Directions: Look below for the lines from the one with "The width and height of the screenshot is (1210, 561)." to the one with "Given: Expand the Product and supply dropdown", and copy exactly those lines, both ends included.

#### Exercise materials ####

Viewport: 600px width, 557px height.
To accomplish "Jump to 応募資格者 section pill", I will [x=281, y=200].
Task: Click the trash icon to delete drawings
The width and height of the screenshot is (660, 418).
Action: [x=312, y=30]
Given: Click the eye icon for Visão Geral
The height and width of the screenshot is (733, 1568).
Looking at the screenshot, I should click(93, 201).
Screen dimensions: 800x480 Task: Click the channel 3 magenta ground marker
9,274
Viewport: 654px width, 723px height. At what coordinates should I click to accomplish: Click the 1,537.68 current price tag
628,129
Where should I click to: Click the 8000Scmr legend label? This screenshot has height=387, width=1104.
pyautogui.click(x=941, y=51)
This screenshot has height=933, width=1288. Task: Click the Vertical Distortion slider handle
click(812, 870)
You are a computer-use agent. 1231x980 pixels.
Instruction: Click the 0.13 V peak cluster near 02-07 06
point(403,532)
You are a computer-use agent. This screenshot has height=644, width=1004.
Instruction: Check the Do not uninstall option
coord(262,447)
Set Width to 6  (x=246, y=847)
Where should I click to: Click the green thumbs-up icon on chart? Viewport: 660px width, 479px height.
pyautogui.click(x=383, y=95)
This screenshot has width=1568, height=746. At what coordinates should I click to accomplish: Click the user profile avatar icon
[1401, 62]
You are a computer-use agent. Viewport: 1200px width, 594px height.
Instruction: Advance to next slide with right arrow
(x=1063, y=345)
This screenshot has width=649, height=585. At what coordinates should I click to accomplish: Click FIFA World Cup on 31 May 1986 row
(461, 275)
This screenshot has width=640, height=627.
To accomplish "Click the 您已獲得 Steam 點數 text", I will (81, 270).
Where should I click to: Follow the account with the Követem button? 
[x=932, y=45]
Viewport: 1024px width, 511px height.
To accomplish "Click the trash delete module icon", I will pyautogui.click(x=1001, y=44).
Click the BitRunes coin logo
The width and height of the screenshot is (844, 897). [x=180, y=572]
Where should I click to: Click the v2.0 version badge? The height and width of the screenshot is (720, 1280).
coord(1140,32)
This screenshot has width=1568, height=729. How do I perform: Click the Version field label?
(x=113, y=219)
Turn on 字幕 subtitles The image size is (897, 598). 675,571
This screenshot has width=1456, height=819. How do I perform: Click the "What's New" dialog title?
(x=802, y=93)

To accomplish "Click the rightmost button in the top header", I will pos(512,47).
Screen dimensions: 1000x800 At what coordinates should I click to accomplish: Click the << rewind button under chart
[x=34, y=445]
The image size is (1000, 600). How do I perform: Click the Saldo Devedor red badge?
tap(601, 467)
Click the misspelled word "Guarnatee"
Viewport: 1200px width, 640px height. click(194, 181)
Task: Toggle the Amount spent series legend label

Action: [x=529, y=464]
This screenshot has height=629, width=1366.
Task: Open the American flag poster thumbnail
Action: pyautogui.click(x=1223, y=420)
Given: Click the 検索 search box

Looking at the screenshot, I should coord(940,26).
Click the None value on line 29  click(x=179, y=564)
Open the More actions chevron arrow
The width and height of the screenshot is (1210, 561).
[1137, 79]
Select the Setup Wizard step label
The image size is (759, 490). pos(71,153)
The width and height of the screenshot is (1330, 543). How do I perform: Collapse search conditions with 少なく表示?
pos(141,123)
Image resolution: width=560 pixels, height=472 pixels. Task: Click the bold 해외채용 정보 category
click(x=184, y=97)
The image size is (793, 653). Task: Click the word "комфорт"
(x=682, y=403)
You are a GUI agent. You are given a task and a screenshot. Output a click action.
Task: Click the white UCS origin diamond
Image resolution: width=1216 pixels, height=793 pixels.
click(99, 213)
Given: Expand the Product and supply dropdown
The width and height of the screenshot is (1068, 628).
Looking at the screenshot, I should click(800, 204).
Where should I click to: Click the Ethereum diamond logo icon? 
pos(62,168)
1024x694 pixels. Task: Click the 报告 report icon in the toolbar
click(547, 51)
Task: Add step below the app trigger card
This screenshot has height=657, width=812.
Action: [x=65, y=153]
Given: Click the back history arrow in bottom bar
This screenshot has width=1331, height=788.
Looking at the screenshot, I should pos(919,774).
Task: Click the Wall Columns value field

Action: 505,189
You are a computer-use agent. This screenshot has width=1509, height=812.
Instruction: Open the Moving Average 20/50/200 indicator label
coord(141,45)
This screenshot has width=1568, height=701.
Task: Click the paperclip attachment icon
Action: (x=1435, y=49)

####

Task result:
The width and height of the screenshot is (1210, 561).
[1137, 79]
Select the Setup Wizard step label
The image size is (759, 490). pos(71,153)
The width and height of the screenshot is (1330, 543). How do I perform: Collapse search conditions with 少なく表示?
pos(141,123)
Image resolution: width=560 pixels, height=472 pixels. Task: Click the bold 해외채용 정보 category
click(x=184, y=97)
The image size is (793, 653). Task: Click the word "комфорт"
(x=682, y=403)
You are a GUI agent. You are given a task and a screenshot. Output a click action.
Task: Click the white UCS origin diamond
Image resolution: width=1216 pixels, height=793 pixels.
click(99, 213)
Given: Expand the Product and supply dropdown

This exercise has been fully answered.